> _PROBLEM TO WORK ON_
Copy the listing from the line with "Where should I" through the end of the listing, swapping "Sitemap" for "Robots" and keeping everything else the same. Leave the pictures out of your answer.

> _INPUT DATA_
═══

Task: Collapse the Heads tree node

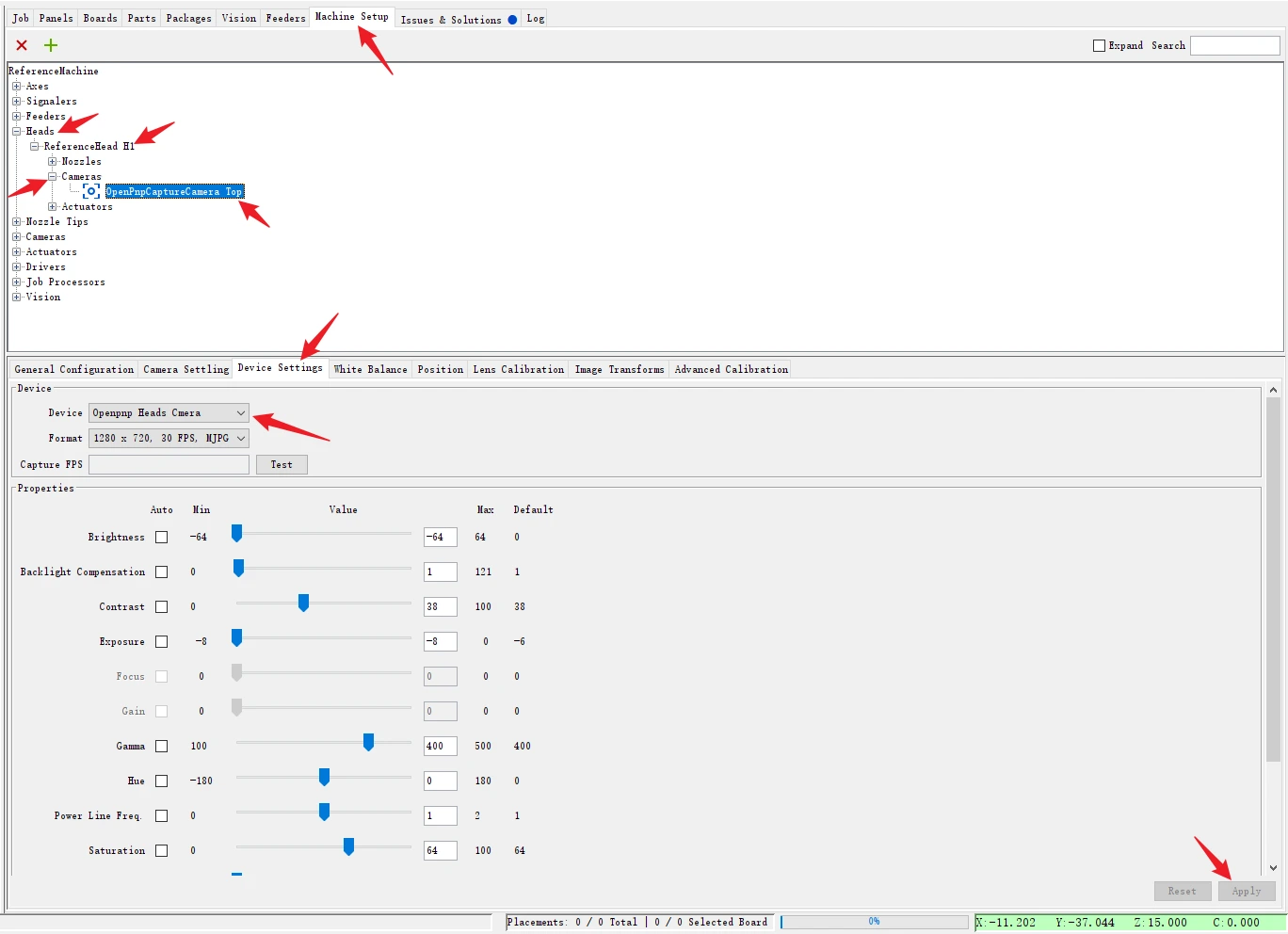Action: point(16,131)
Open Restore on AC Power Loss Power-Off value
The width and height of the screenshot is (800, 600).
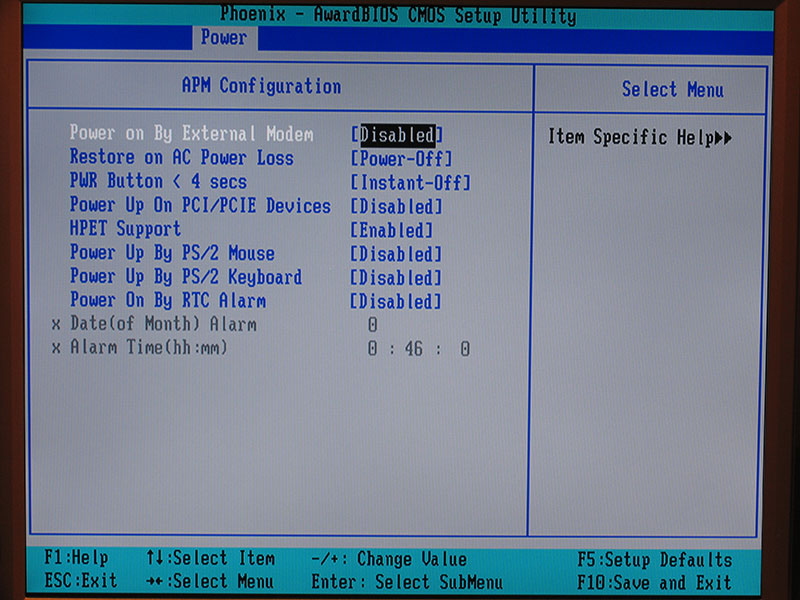pos(401,159)
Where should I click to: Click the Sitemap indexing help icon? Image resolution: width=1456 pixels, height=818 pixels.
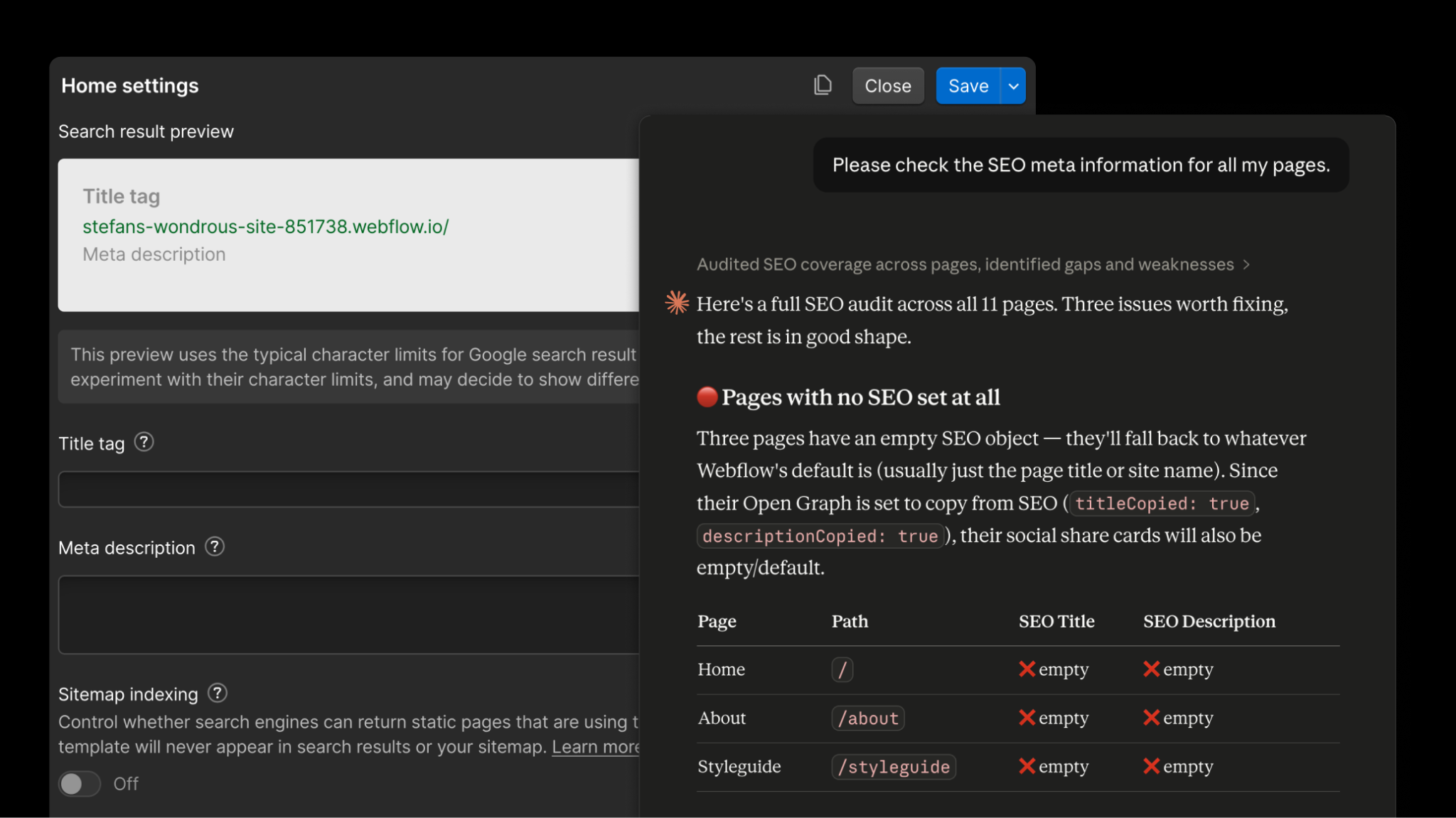tap(218, 693)
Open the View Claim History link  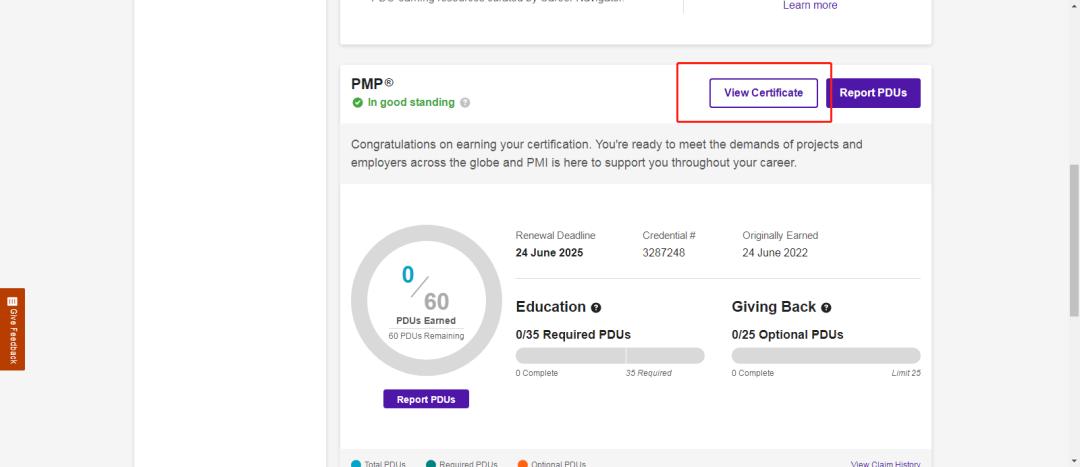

═══

> _CORRECT RESPONSE_
Where should I click to: Click the Robots indexing help icon? Image resolution: width=1456 pixels, height=818 pixels.
tap(218, 693)
Open the View Claim History link  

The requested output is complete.